──────── Input data
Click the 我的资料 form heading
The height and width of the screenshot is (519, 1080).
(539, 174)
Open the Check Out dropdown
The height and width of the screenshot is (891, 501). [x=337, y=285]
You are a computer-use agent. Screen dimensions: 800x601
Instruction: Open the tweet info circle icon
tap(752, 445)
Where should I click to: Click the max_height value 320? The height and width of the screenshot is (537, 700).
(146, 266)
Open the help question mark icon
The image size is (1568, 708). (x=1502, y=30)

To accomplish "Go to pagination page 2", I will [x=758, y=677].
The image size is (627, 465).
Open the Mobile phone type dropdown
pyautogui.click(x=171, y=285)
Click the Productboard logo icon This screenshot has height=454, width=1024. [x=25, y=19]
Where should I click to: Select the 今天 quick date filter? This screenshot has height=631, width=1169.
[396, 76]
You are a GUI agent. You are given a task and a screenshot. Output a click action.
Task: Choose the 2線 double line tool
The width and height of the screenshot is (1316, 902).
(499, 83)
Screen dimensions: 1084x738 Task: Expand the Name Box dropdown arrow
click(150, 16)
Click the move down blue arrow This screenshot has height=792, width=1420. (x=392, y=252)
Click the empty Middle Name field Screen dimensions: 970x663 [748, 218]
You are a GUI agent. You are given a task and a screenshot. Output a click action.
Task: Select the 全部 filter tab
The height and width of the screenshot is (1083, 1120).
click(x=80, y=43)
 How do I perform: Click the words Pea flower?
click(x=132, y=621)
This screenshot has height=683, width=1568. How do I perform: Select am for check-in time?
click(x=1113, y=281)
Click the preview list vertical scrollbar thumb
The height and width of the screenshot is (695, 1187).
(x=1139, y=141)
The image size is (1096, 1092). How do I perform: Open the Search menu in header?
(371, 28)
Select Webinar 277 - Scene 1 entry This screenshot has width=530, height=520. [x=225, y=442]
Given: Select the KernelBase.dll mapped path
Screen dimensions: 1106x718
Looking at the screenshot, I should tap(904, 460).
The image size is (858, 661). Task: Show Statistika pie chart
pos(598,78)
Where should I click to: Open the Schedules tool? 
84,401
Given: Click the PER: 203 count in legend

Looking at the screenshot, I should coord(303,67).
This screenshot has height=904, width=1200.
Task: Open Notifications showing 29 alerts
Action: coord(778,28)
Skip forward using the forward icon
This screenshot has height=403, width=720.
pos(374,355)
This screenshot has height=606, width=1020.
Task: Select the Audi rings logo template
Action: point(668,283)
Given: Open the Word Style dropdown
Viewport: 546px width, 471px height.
────────────────
## [Instructions to follow]
For this exercise, please output exactly the lines above starting at the line with "The height and width of the screenshot is (519, 1080)." and ending at the line with "Task: Select the 全部 filter tab", ends included.

## [Response area]
The height and width of the screenshot is (519, 1080).
(539, 174)
Open the Check Out dropdown
The height and width of the screenshot is (891, 501). [x=337, y=285]
You are a computer-use agent. Screen dimensions: 800x601
Instruction: Open the tweet info circle icon
tap(752, 445)
Where should I click to: Click the max_height value 320? The height and width of the screenshot is (537, 700).
(146, 266)
Open the help question mark icon
The image size is (1568, 708). (x=1502, y=30)

To accomplish "Go to pagination page 2", I will [x=758, y=677].
The image size is (627, 465).
Open the Mobile phone type dropdown
pyautogui.click(x=171, y=285)
Click the Productboard logo icon This screenshot has height=454, width=1024. [x=25, y=19]
Where should I click to: Select the 今天 quick date filter? This screenshot has height=631, width=1169.
[396, 76]
You are a GUI agent. You are given a task and a screenshot. Output a click action.
Task: Choose the 2線 double line tool
The width and height of the screenshot is (1316, 902).
(499, 83)
Screen dimensions: 1084x738 Task: Expand the Name Box dropdown arrow
click(150, 16)
Click the move down blue arrow This screenshot has height=792, width=1420. (x=392, y=252)
Click the empty Middle Name field Screen dimensions: 970x663 [748, 218]
You are a GUI agent. You are given a task and a screenshot. Output a click action.
Task: Select the 全部 filter tab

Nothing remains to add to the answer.